Gold retreats as trade tensions ease; US payrolls data on tap

Gold was subdued on Thursday as the dollar's strength and easing trade tensions dulled the metal's safe-haven allure, while investors looked forward to the U.S. non-farm payrolls report due this week.
Spot gold fell 1.4% to $3,240.66 an ounce as of 0207 GMT. U.S. gold futures lost 2.1% to $3,248.60.
The dollar index rose 0.3% against its peers, making gold less attractive for buyers holding other currencies. [USD/]
U.S. President Donald Trump said he has "potential" trade deals with India, South Korea and Japan as he sought to convert his tariff policy into trade agreements.
"Gold retraced as trade war concerns eased, but market confidence remains shaky with investors reacting to headlines daily," said Ilya Spivak, head of global macro at Tastylive.

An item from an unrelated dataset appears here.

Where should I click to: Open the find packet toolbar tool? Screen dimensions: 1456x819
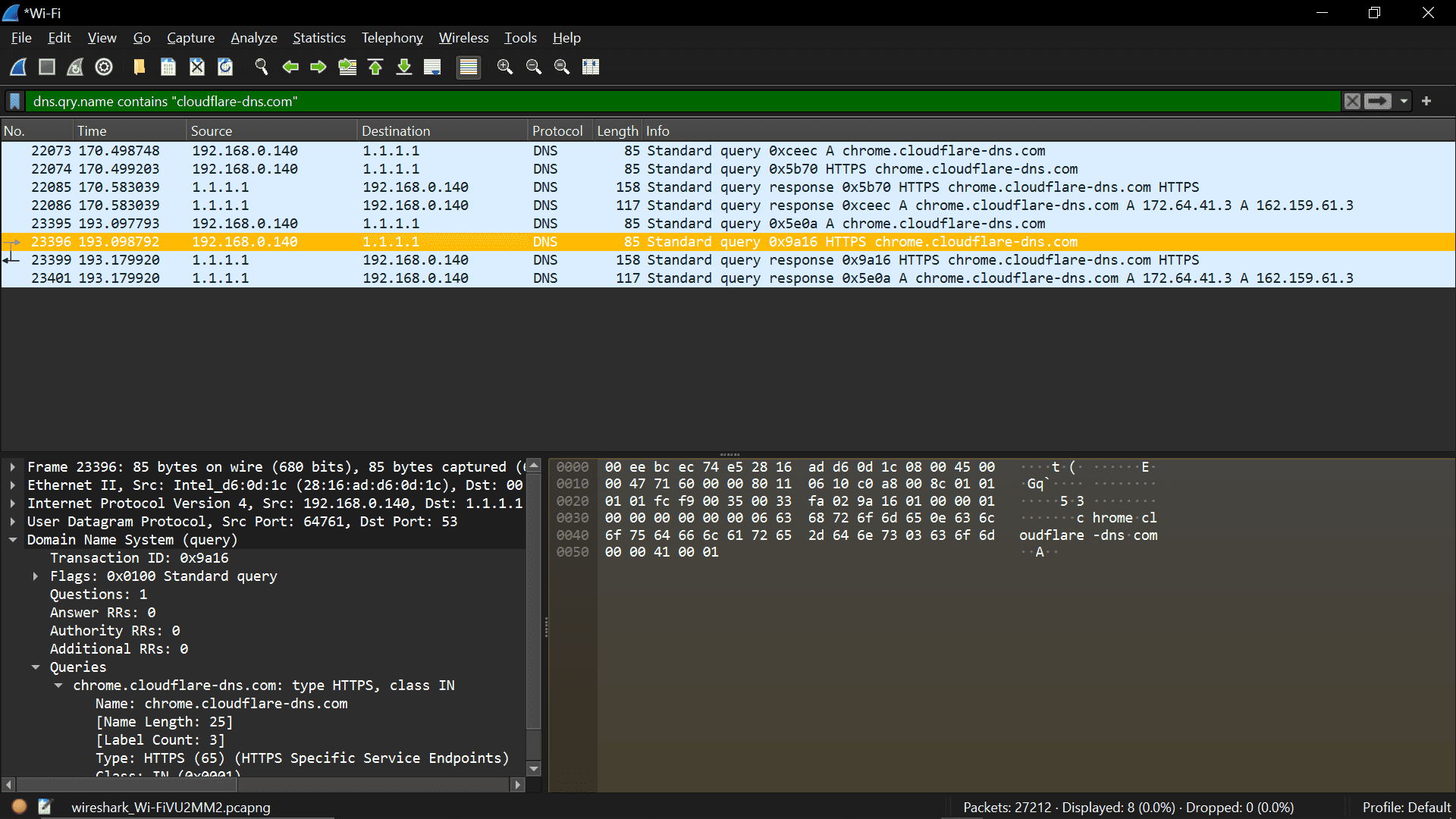pos(262,67)
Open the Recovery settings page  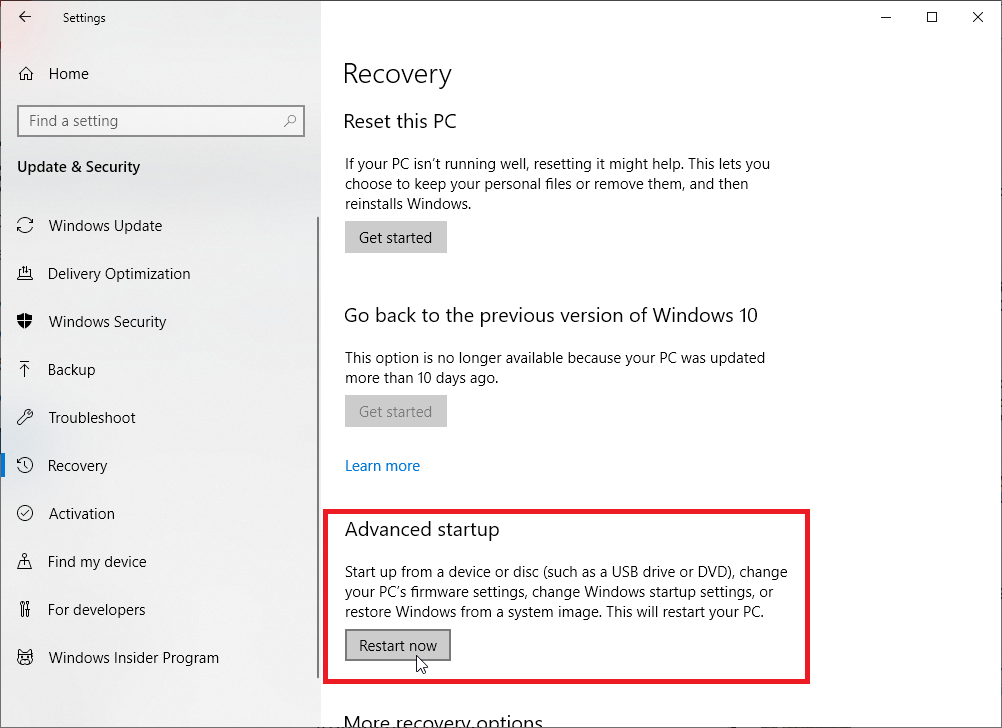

The non-yielding metal, which is considered a hedge against political and financial turmoils and tends to thrive in a low interest rate environment, scaled multiple record peaks in April due to elevated uncertainties.
"The Fed's dovish policy outlook could support gold, but it may need to unwind more of the April panic first," Spivak added.
The U.S. economy contracted for the first time in three years in the first quarter of fiscal 2025, as businesses rushed to import goods ahead of Trump's expected tariffs.
Clearer signs of a faltering economy by June will move the Federal Reserve to resume cutting rates, ultimately by a full percentage point by the end of 2025, traders bet on Wednesday.
The market is now waiting for the non-farm payrolls report on Friday for more cues into the Fed's policy path.
China's stock and bond markets, foreign exchange and commodity futures markets will be closed from May 1 to May 5 for the Chinese Labour Day holiday.
Spot silver fell 0.7% to $32.36 an ounce, platinum shed 0.4% to $963.34 and palladium was steady at $938.22.